Este es el criterio que sostiene el Pleno de la Sala de lo Civil del Tribunal Supremo en la STS 282/2009 de 29/4/2009, rec. 1259/2006, en la que señala en relación a las instituciones de protección fundamental:

"Queda acreditado en la prueba practicada que Dª Victoria está afectada por una incapacidad total y permanente que limita funcionalmente la capacidad para regir su persona y administrar sus bienes. Tal como se ha argumentado en los anteriores fundamentos, la incapacitación, con el consiguiente nombramiento de tutor, es una medida de protección para quienes no pueden autogobernarse y por tanto, se toma en su beneficio y no en el de familiares o de otras personas del entorno. En consecuencia, no es posible someter a una persona que sufre las limitaciones que quedan probadas en el presente procedimiento a una medida cautelar como es la curatela, que es una institución de guarda de la persona a la que se nombra un asistente en atención a su grado de discernimiento, para que pueda realizar determinados tipos de actos, de acuerdo con lo dispuesto en el art. 289 del Código Civil; la curatela es un órgano estable, pero de actuación intermitente que se caracteriza porque la función no consiste en la representación de quien está sometido a ella, sino completar la capacidad de quien la posee, pero necesita un plus para la realización de determinados actos.
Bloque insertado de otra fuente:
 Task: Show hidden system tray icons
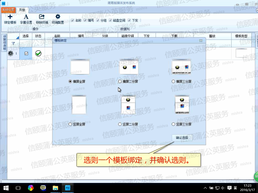pos(205,188)
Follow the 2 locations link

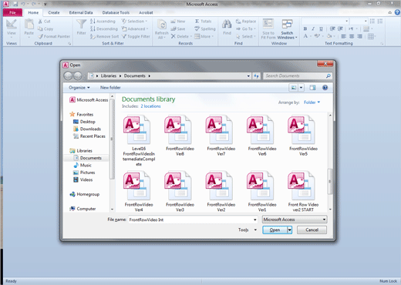pos(150,106)

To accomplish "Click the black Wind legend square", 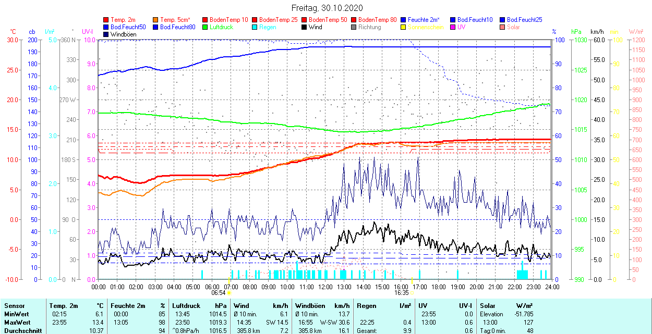I will coord(305,27).
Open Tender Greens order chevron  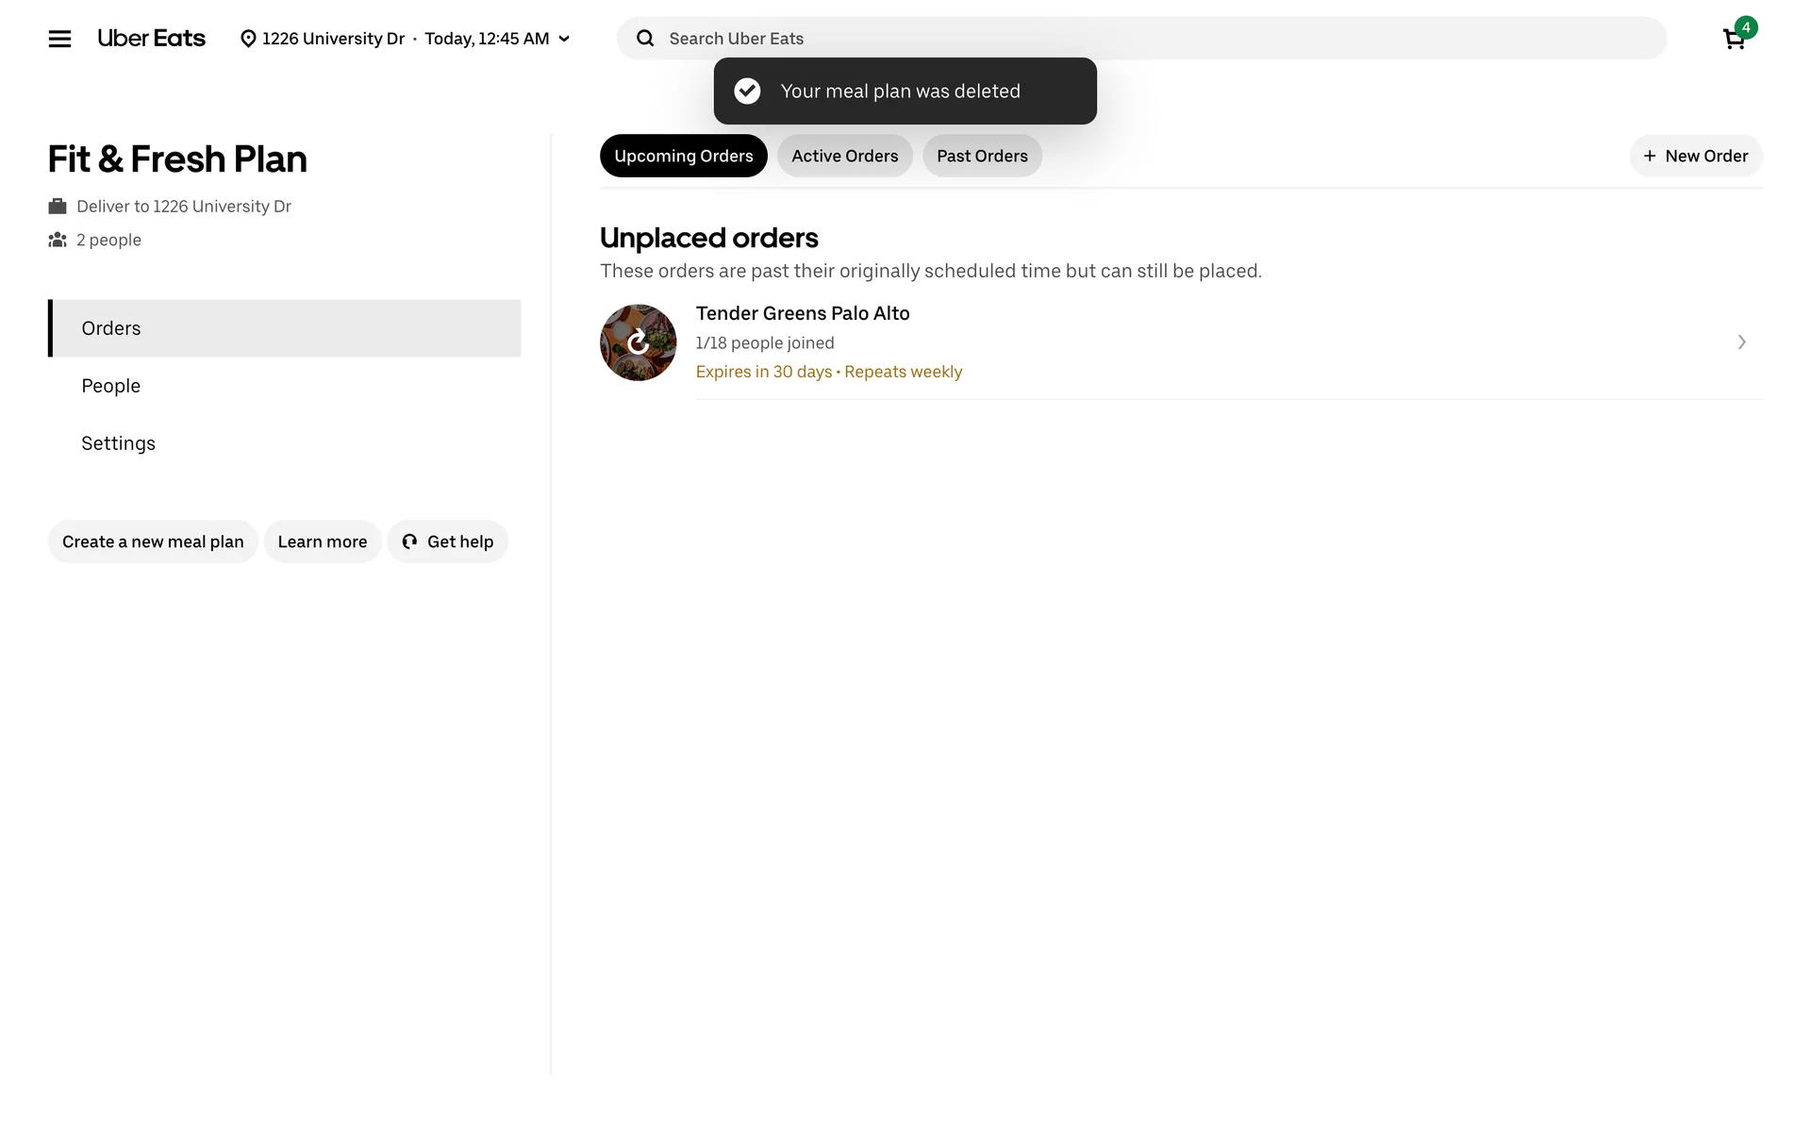(x=1741, y=342)
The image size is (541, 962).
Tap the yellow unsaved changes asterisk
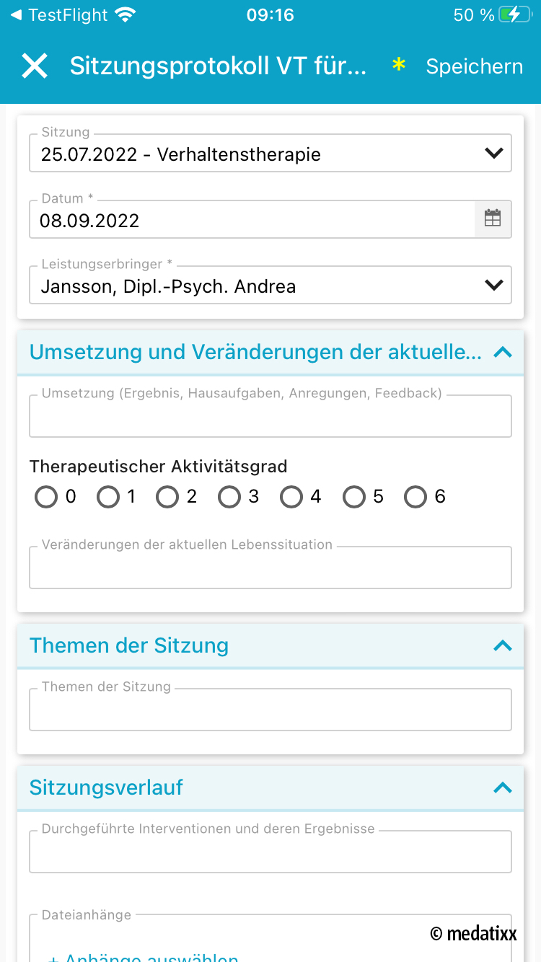click(398, 66)
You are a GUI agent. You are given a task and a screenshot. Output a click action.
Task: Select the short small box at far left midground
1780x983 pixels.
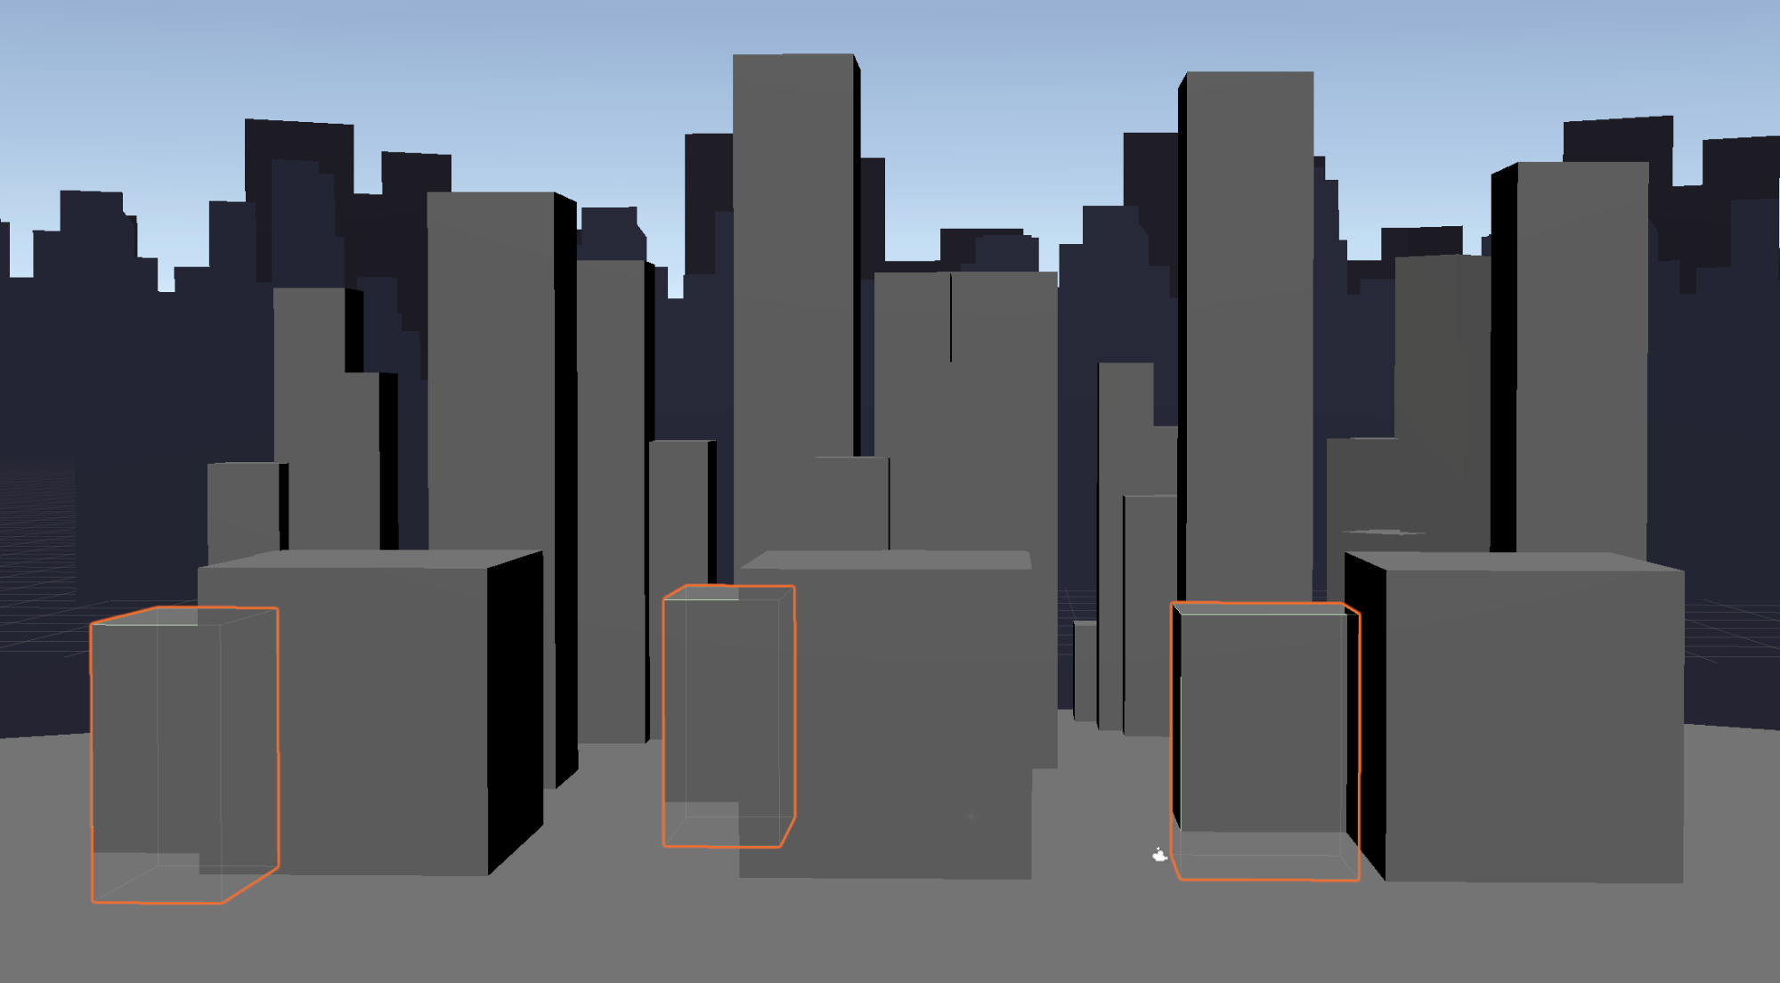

La diferencia se encuentra entonces en que el sometido a tutela carece de capacidad y por ello la medida de protección es la representación, mientras que el sometido a curatela es capaz, pero requiere de un complemento de capacidad. Los argumentos de los recurrentes se enfrentan con las pruebas realizadas en el procedimiento que determinaron la falta de capacidad de la ahora recurrente, de modo que la medida de protección adecuada es el nombramiento de tutor. Y como se ha afirmado antes, no se trata de medidas discriminatorias, sino que se deben tomar para adaptar la medida de protección a la situación de la persona, ya que sólo en los casos de falta de capacidad deberá tomarse la medida más drástica, que implica representación".

Así pues, el denominado modelo de sustitución o apoyo en la toma de decisiones -tutor o curador- es necesario para la protección del incapacitado.

Recuerde que...

  • La capacidad de obrar es la aptitud para el ejercicio de los derechos subjetivos y de los deberes jurídicos de los que se es titular.
  • Se presume que todos los mayores de edad tienen plena capacidad de obrar, por lo que su falta o limitación habrá de ser probada.
  • Los incapaces carecen absolutamente de esta aptitud, por lo que necesitan de un representante legal.
  • No obstante, la incapacidad puede ser restringida parcialmente, requiriendo un complemento para determinados actos o negocios jurídicos.